**WORK TASK:** From the listing below, retype exactly the line holding "Identify the click", the line holding "Luxury Hotel (65, 500)", and the lines between them; skip everything else.

----- INPUT RECORDS -----

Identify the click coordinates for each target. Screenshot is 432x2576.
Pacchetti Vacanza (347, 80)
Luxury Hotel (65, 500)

-----
----- INPUT RECORDS -----

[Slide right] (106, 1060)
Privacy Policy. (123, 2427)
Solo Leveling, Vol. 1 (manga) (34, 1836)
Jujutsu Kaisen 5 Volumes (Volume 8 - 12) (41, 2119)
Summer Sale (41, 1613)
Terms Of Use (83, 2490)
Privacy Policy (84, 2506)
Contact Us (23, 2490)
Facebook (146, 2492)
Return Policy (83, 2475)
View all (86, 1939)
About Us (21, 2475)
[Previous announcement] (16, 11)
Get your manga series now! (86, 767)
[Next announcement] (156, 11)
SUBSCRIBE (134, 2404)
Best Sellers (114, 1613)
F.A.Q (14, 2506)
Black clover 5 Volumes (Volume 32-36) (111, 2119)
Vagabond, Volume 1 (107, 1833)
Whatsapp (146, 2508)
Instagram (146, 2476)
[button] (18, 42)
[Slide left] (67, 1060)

-----

**RESPONSE:**
Identify the click coordinates for each target. Screenshot is 432x2576.
Pacchetti Vacanza (347, 80)
Luxury Hotel (65, 500)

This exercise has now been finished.